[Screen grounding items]
----------

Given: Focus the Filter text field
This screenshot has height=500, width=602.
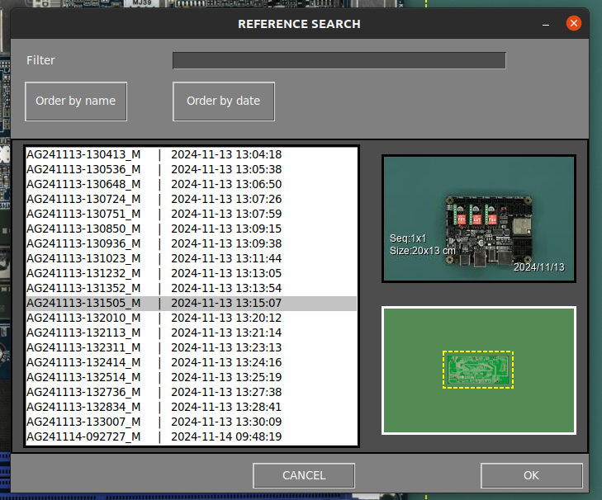Looking at the screenshot, I should [339, 60].
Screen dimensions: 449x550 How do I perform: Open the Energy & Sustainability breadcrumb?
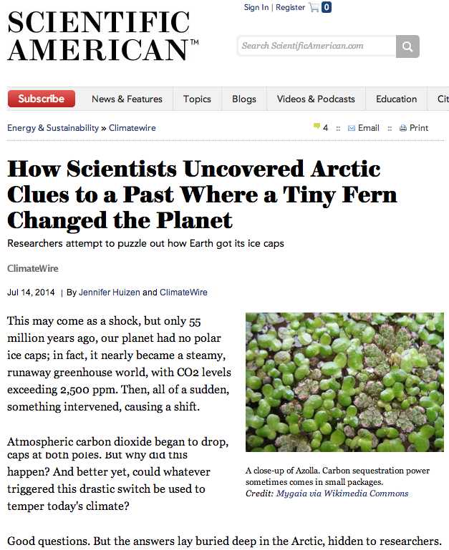point(53,128)
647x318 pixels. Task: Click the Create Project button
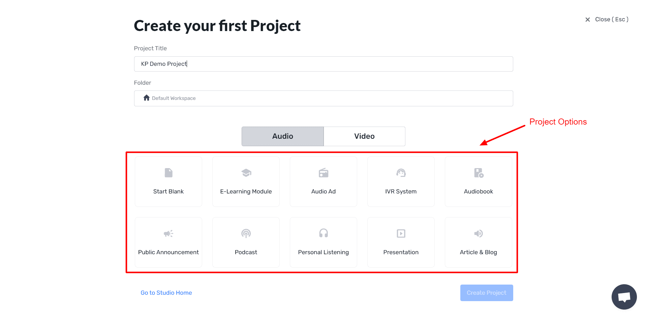pos(486,293)
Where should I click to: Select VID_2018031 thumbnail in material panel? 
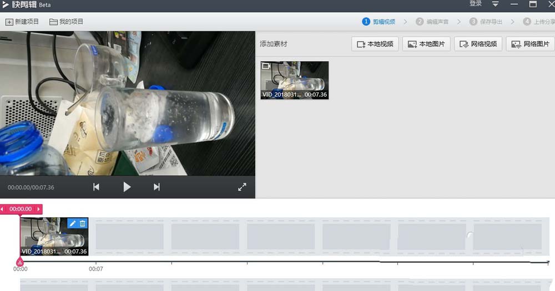295,80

----------

■ Exercise instructions ■
Rewrite the items above, replacing "thumbnail" with "preview image" and leaving everything else unchanged. Omit the pictures from your answer.

■ Answer ■
Given: Focus the Filter text field
This screenshot has height=500, width=602.
Looking at the screenshot, I should [339, 60].
Screen dimensions: 449x550 How do I perform: Open the Energy & Sustainability breadcrumb?
point(53,128)
647x318 pixels. Task: Click the Create Project button
pos(486,293)
Where should I click to: Select VID_2018031 preview image in material panel? 
295,80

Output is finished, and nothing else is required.